- Sanderao Location in Rajasthan, India
- Coordinates: 25°11′N 73°06′E﻿ / ﻿25.18°N 73.10°E
- Country: India
- State: Rajasthan
- District: Pali

Population (2001)
- • Total: 18,057

Languages
- • Official: Hindi
- Time zone: UTC+5:30 (IST)
- PIN: 306708
- Telephone code: 02938
- Vehicle registration: RJ-22
- Sex ratio: 1037 ♂/♀

= Sanderao =

Sanderao is a village in Pali district of Rajasthan state in India. It lies 16 km north west of Bali town. It was founded by Yasobhadra in the tenth century. This place was governed by offshoots of Sisodia rulers of Udaipur. Today Sanderao is an important junction of many road routes of the area.
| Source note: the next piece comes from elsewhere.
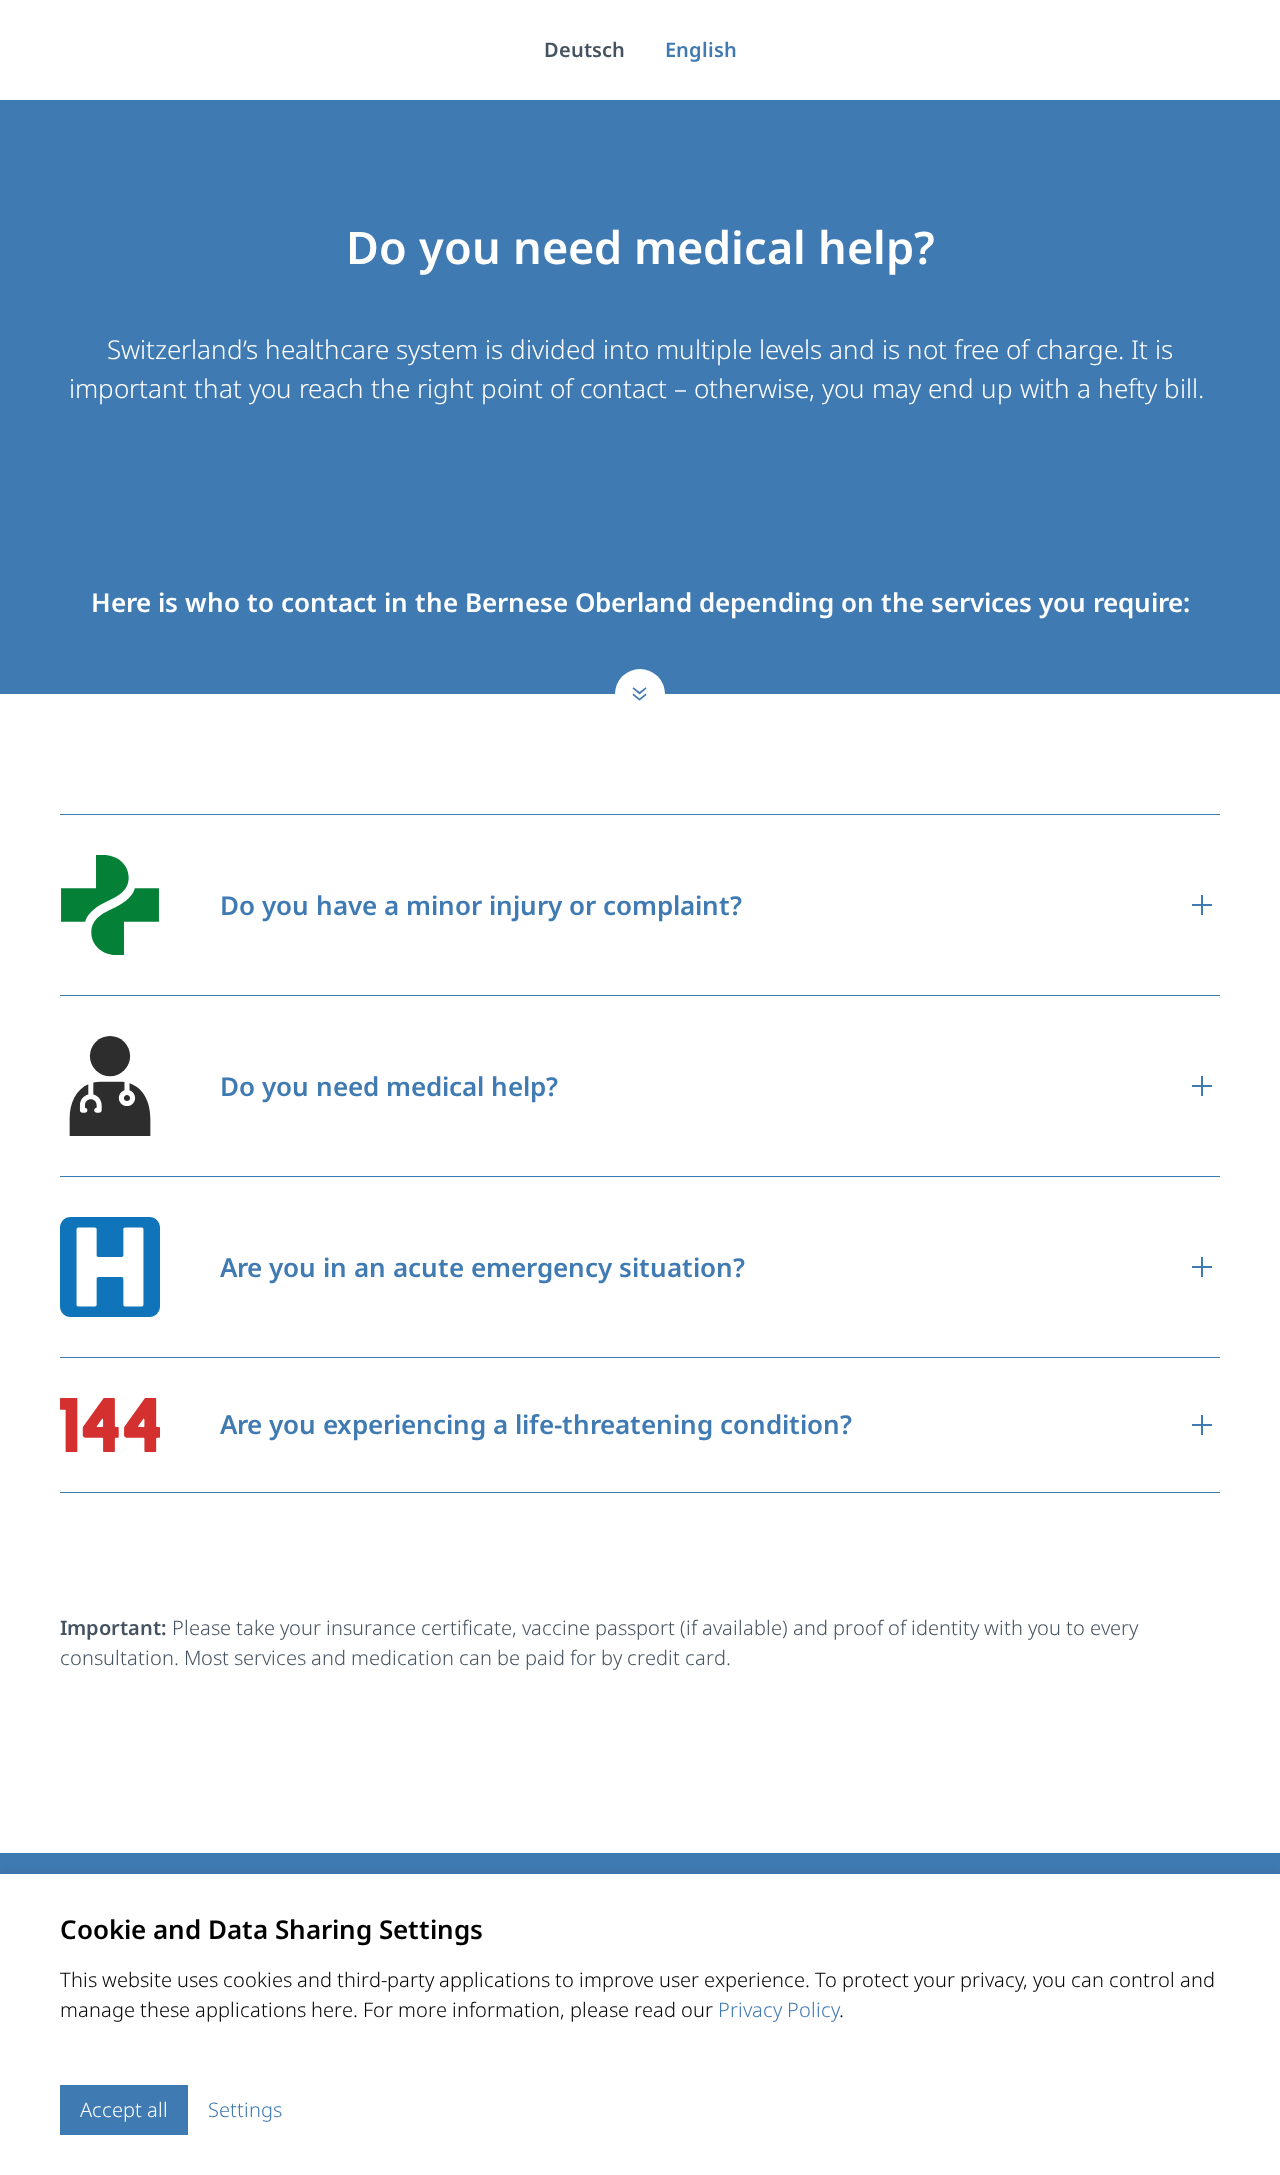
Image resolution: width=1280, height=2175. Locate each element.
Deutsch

The nearest railway station is Falna. Sanderao is located at important junction linking four major roads. The main important economic activity is agriculture and animal husbandry. This place is also famous for its migrant community which is spread all over country and abroad and done very well in business and trades. Sanderao Śvetāmbara Jain Tirth here is around 2,500 years old. There is a holy 5000 years old pilgrimage Nimbeshvara Mahadeva ".

==Location==
For Sanderao the nearby railway station of Falna is 13 km away from where buses and taxis are available. The public bus – stand is 200 meters from the Famous Sanderao Rawla (Palace) and the Śvetāmbara Jain temple. Buses and cars can go up to the Rawla and temple.